# Peer-graded Assignment: Segmenting and Clustering Neighborhoods in Toronto

## Part 1:
#### 1.1 Scrap data from Wikipedia page into a DataFrame

In [137]:
import pandas as pd
import numpy as np
from bs4 import BeautifulSoup
import requests

In [138]:
# getting data from internet
wikipedia_link='https://en.wikipedia.org/wiki/List_of_postal_codes_of_Canada:_M'
raw_wikipedia_page= requests.get(wikipedia_link).text
# using beautiful soup to parse the HTML/XML codes.
soup = BeautifulSoup(raw_wikipedia_page,'xml')
# print(soup.prettify())

In [139]:
#extracting raw table (from webpage)
table = soup.find('table')
Postcode      = []
Borough       = []
Neighbourhood = []
# print(table)

In [140]:
# extracting a clean form of the table
for tr_cell in table.find_all('tr'):
    counter = 1
    Postcode_var      = -1
    Borough_var       = -1
    Neighbourhood_var = -1
    for td_cell in tr_cell.find_all('td'):
            if counter == 1: 
                Postcode_var = td_cell.text
            if counter == 2: 
                Borough_var = td_cell.text
                tag_a_Borough = td_cell.find('a')
            if counter == 3: 
                Neighbourhood_var = str(td_cell.text).strip()
                tag_a_Neighbourhood = td_cell.find('a')
            counter +=1
            if (Postcode_var == 'Not assigned' or Borough_var == 'Not assigned' or Neighbourhood_var == 'Not assigned'):
                continue
            try:
                if ((tag_a_Borough is None) or (tag_a_Neighbourhood is None)):
                    continue
            except:
                pass
            if(Postcode_var == -1 or Borough_var == -1 or Neighbourhood_var == -1):
                continue
            Postcode.append(Postcode_var)
            Borough.append(Borough_var)
            Neighbourhood.append(Neighbourhood_var)
#             print(Postcode_var,Borough_var,Neighbourhood_var)

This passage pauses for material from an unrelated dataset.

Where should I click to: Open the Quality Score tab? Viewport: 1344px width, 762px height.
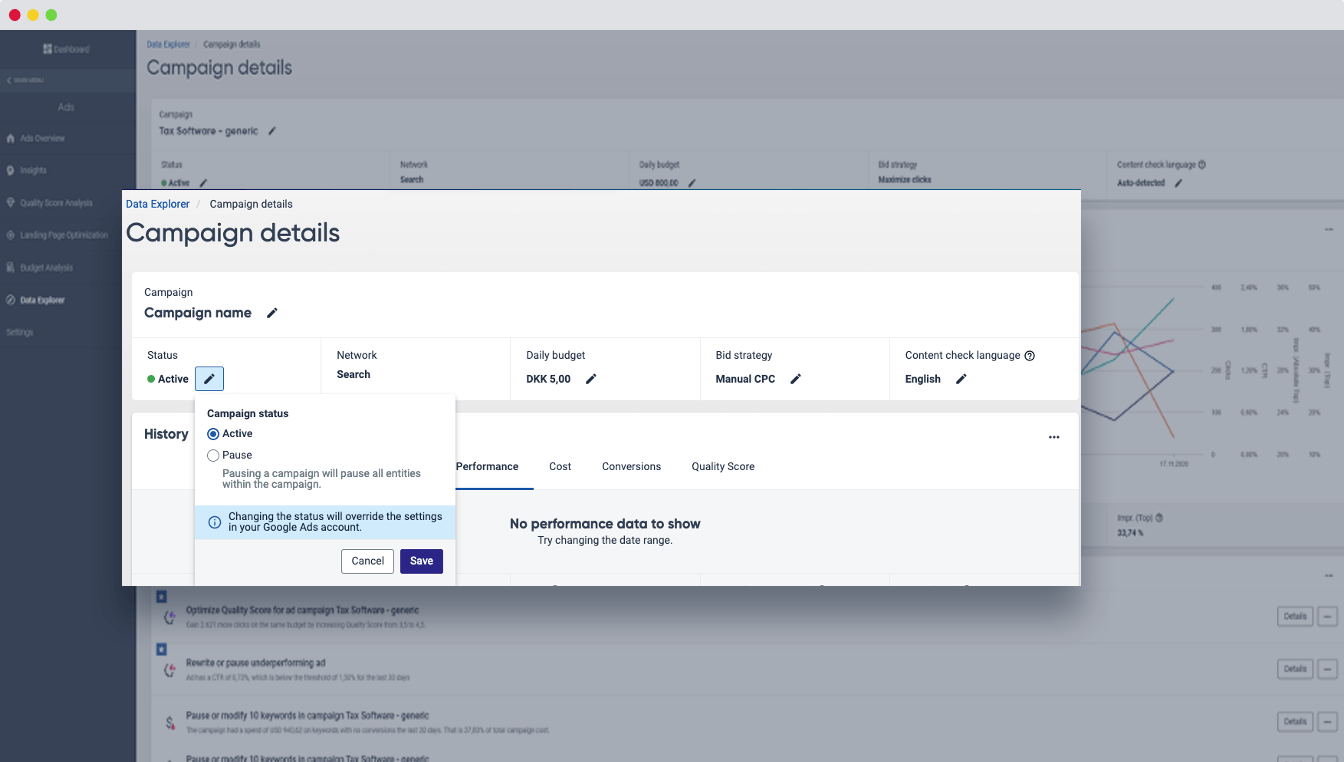(x=723, y=467)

#### 1.2 integrating Postal codes with more than 1 neighbour

In [141]:
unique_p = set(Postcode)
print('num of unique Postal codes:', len(unique_p))
Postcode_u      = Postcode
Borough_u       = Borough
Neighbourhood_u = Neighbourhood
for postcode_unique_element in unique_p:
    p_var = ''
    b_var = '' 
    n_var = ''
    for postcode_idx, postcode_element in enumerate(Postcode):
        if postcode_unique_element == postcode_element:
            p_var = postcode_element
            b_var = Borough[postcode_idx]
            if n_var == '':
                n_var = Neighbourhood[postcode_idx]
            else:
                n_var = n_var + ', ' + Neighbourhood[postcode_idx]
    Postcode_u.append(p_var)
    Borough_u.append(b_var)
    Neighbourhood_u.append(n_var)
# print(Postcode_u,Borough_u,Neighbourhood_u)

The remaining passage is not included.